Clearly, I didn't have a clue. It probably didn't help that almost immediately after Phil died, hordes of people descended (thank you very much, Delaware Opportunities for the awesome gift of my bathroom, kitchen and ramp) on my house for three months of pounding and sawing and painting and.... I had to process all that stress and unusual human contact too.
And then months passed a tiredness I can't describe came over me. Somehow every time I thought about posting I just felt too tired to connect to other human beings. I would try. Sometimes I would start a post and it just seemed like too much effort to follow through, too much effort to visit and leave comments. I just couldn't. I felt bad about it, but I just couldn't. I'm sorry about that, because I have missed people and a few have been kind enough to hang in there anyway. Thank you for that. It has meant a lot to me. Well, that's my story.

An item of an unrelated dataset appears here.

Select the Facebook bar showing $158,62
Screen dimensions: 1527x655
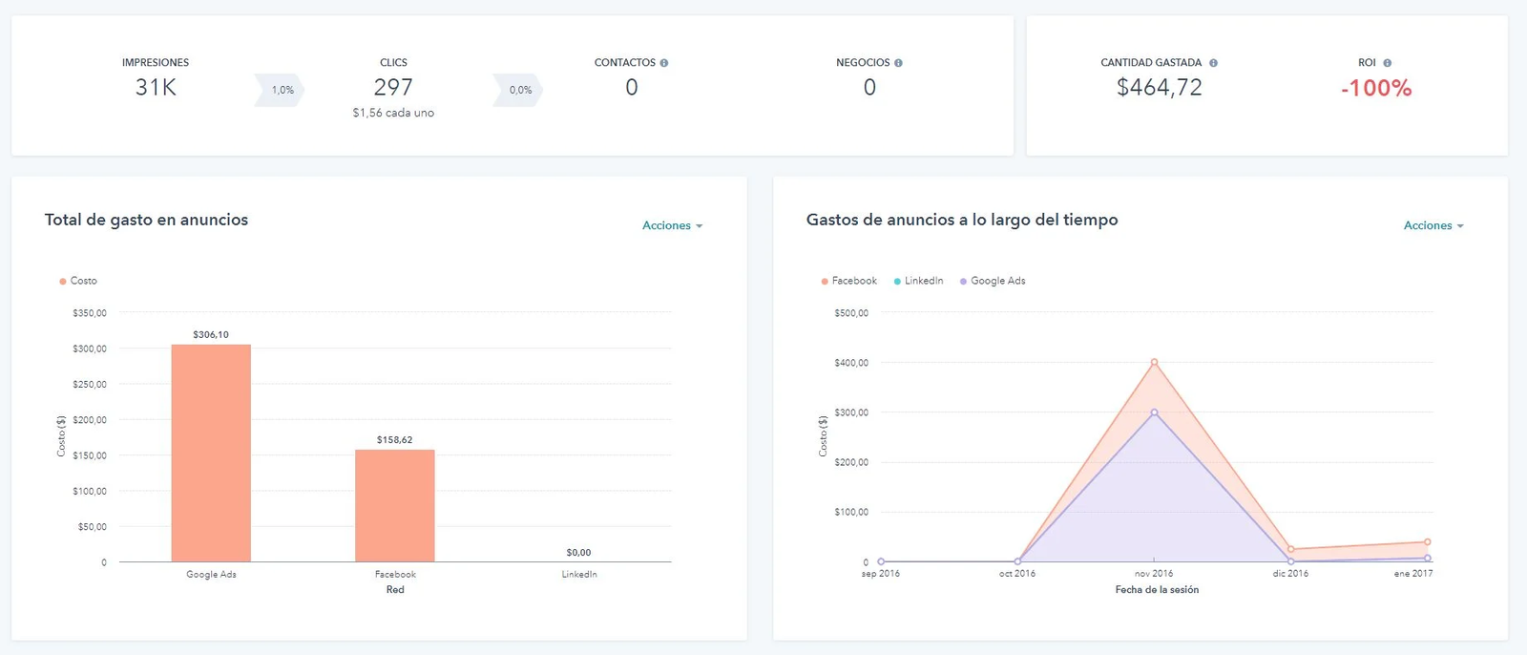395,506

Anyway.... I think maybe three weeks without a computer followed by a week and a half of flu gave me the necessary time to process more deeply. While I was sick, I did a lot of reiki and healing work on myself. You'd think I'd have thought of doing that sooner, but I guess everything happens in its own time. At any rate, I feel like I have returned to planet earth for the first time in ages and it feels good to be back. Hopefully I will be able to stay.